Nearly four years. Consumers are holding onto their devices longer than ever, highlighting how users are capitalizing on the full value of aging devices rather than a shiny new phone, according to Assurant’s Mobile Trade-In and Upgrade Industry Trend report.
For consumer electronics companies, pushing upgrades versus supporting repairability are both on the table. “It’s not an either-or discussion. There are people who are going to want to upgrade,” Director of Consumer Hardware Operations at Google Steven Nickel said.
Some consumers will not, and for them, “it’s about stretching upgrade cycles.” Nickel has spent significant time and effort on this one mission: “How do you create space for everyone?”
For VP of Partnership Solutions at iFixit, Matt Zieminski the answer to that mission is repairability.
According to Zieminski, iFixit consumers’ repairability demand starts to rise 18 to 24 months after a product’s release. He attributed rising device costs, expanded walk-in repair centers, and pandemic-era habits have all contributed to growing repair activity.
Battery degradation is one of the most common drivers that pushes consumers to choose between buying new and repairing a device.

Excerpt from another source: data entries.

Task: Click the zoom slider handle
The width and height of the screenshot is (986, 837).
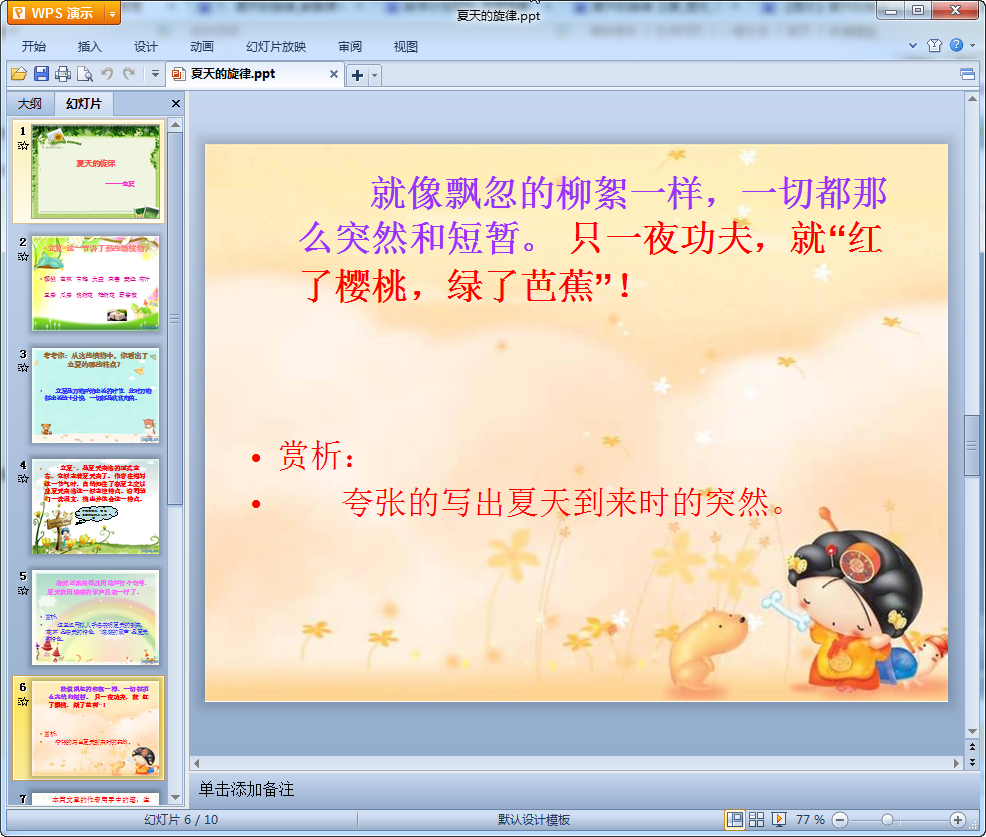Action: (887, 819)
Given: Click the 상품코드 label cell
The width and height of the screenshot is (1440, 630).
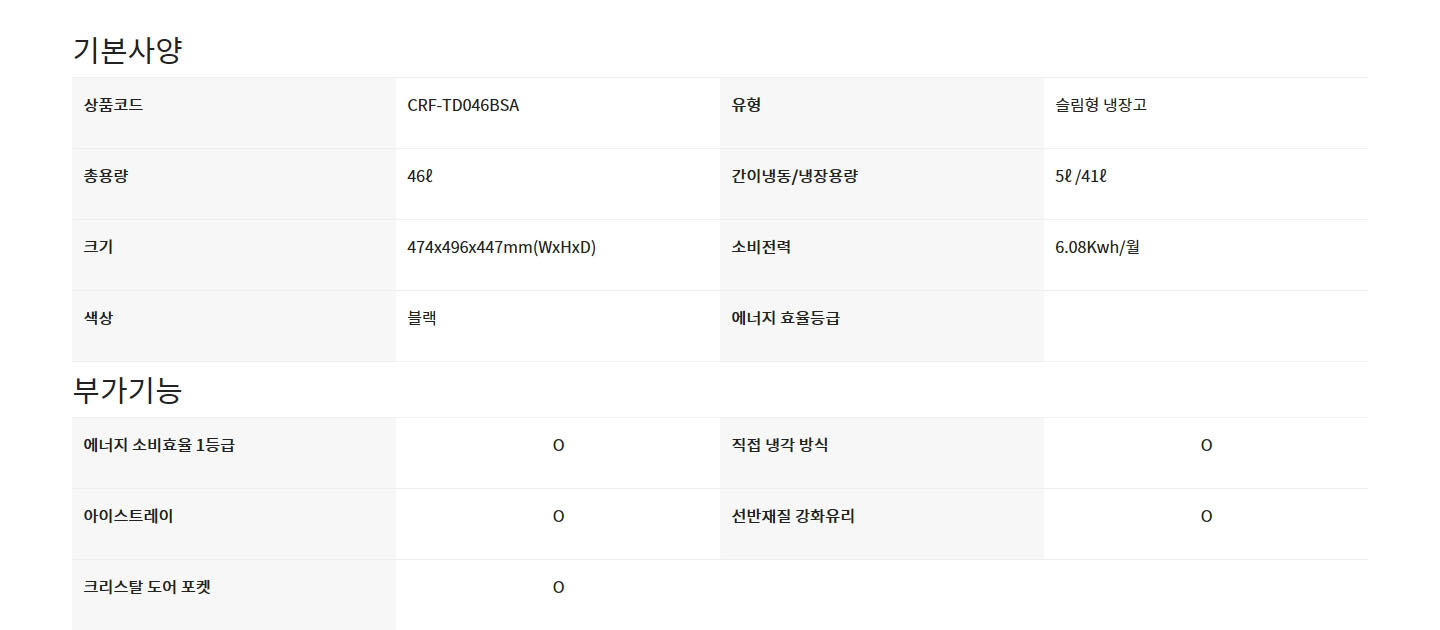Looking at the screenshot, I should click(x=234, y=113).
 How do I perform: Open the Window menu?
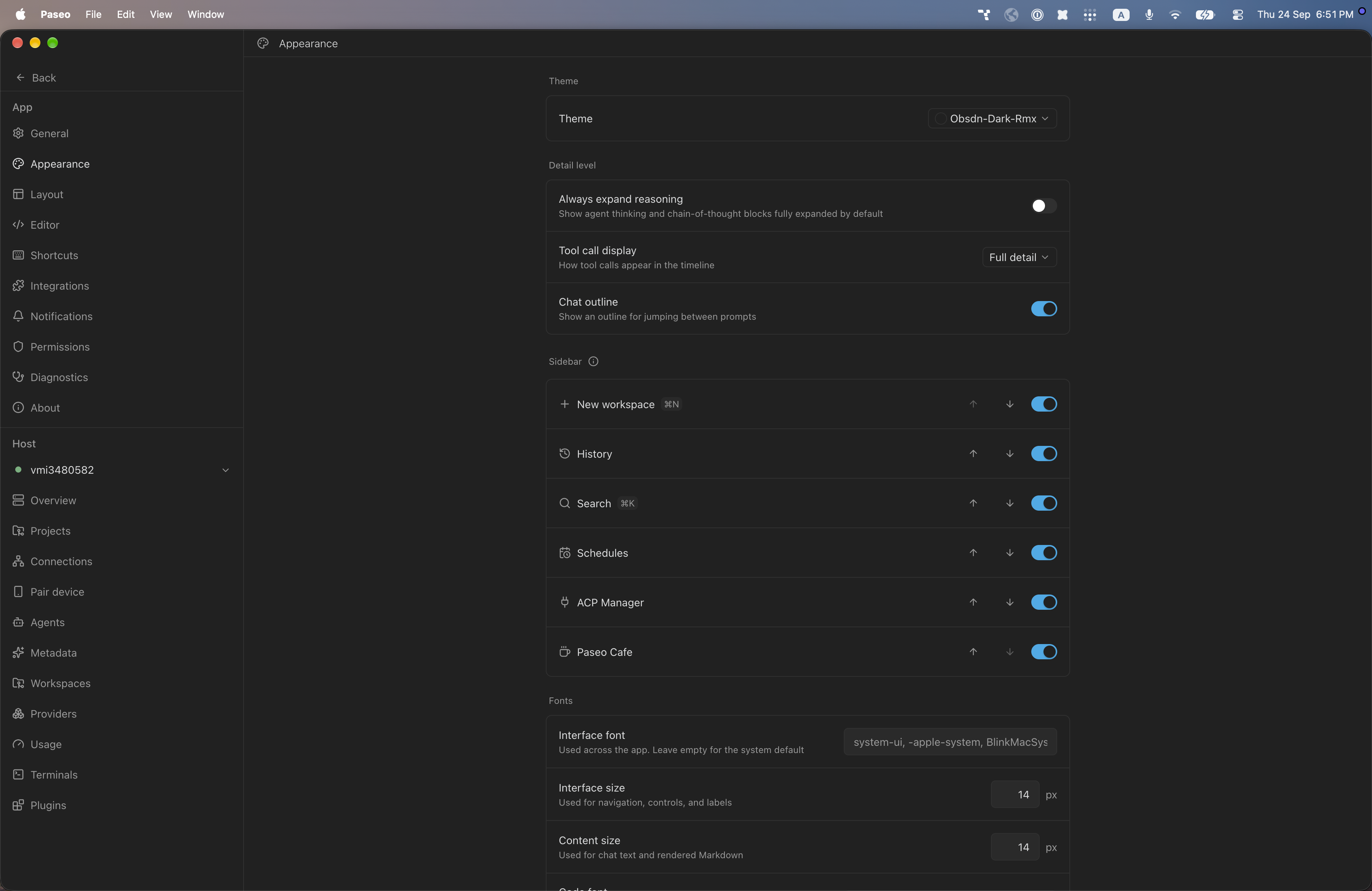(205, 14)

Most devices are designed to maintain over 80% battery capacity for roughly 1,000 charge cycles, but performance often declines noticeably within three years. Whether a battery can be easily replaced often determines whether a device gets repaired, resold, or discarded.
“A consumer is going to have to replace the battery. The questions are: Is that possible to do at all? And then how often can you do that without damaging something else?” Zieminski said.

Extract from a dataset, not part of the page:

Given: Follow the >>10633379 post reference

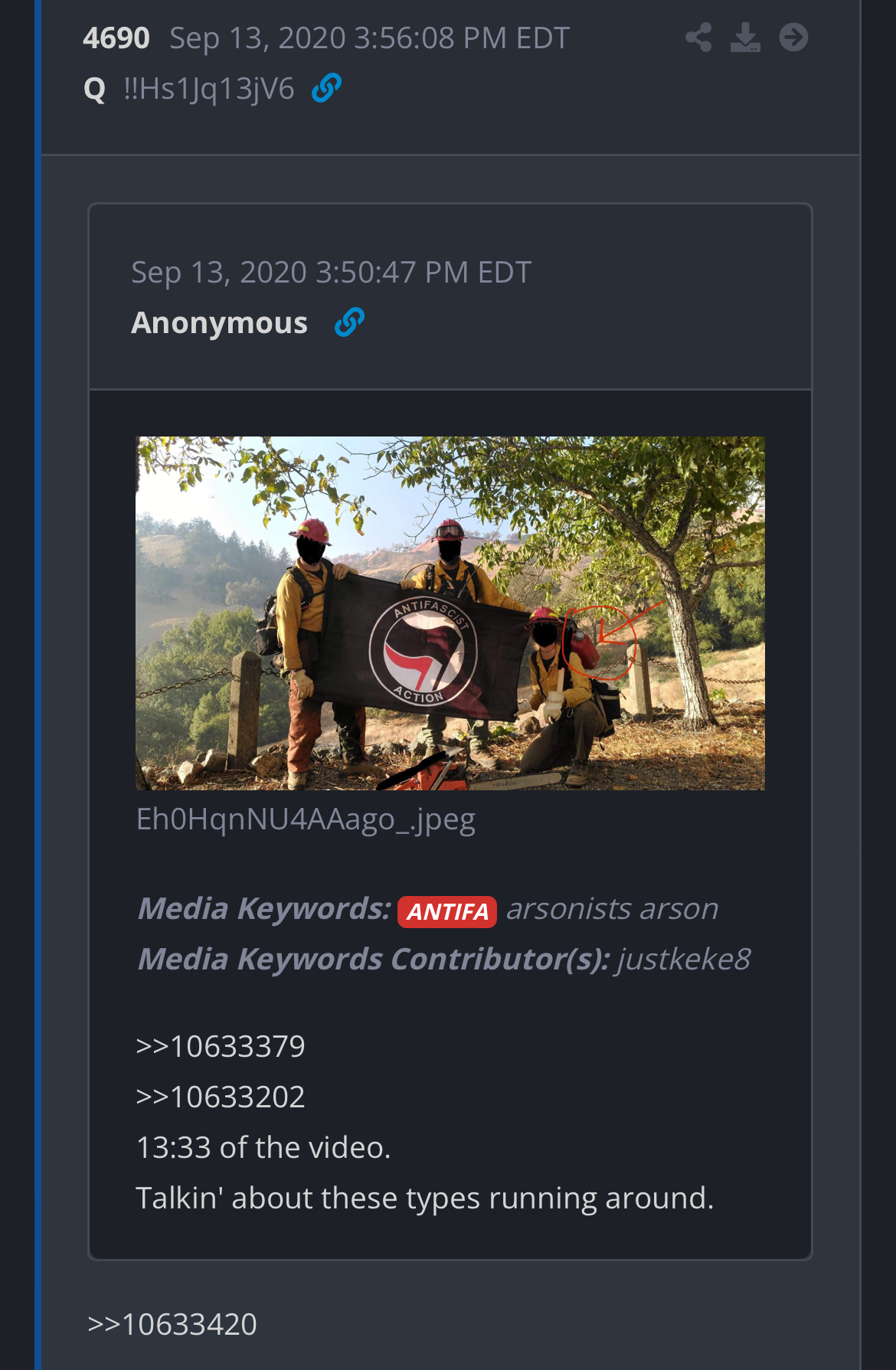Looking at the screenshot, I should (221, 1046).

Recent regulatory pressure from right-to-repair laws and rising consumer costs have accelerated design changes. Manufacturers are adopting electronically debondable adhesives and more standardized screw systems, making disassembly less destructive. Google’s latest Pixel Watch and Pixel Buds were designed with simplified battery access, an intentional move toward longer product lifecycles.
Nickel argues that repairability is no longer separate from good design — it’s part of it.
“The principles of good design and good design for repairability overlap more than people think,” he said. Simplifying disassembly often simplifies manufacturing rework and assembly as well.
That alignment points to a larger shift: repair data is becoming an engineering metric.
Most manufacturers collect warranty and RMA data, but few use it to its full potential. When analyzed properly, across failure points, part replacement frequency, and time-to-repair, repair data becomes a real-world stress test for design.
“That’s the missed opportunity, in my opinion. Repair data is essentially post-sale product telemetry, but for physical hardware. Companies that treat it that way should gain a long-term competitive edge,” Zieminski said.
Nickel describes using quantifiable repair scores to show engineering teams how specific design decisions can improve or reduce serviceability — effectively creating a repair “report card.”
“You’re using a way to quantify it and convert it into a language that works really well in an engineering cycle,” he said.
There’s also a clear business case. Walk-in repair centers generate out-of-warranty revenue while strengthening brand loyalty. Devices that remain functional and serviceable for five or more years deepen ecosystem trust — expanding a customer base beyond early adopters.
As upgrade cycles stretch, durability becomes more than a sustainability message. It becomes a competitive differentiator.
“When customers know a device is built to last and it will be easy to fix if needed, you build a relationship and strengthen trust with them. As a result, they are also more likely to return to you and your ecosystem of products for their next upgrade,” Nickel said.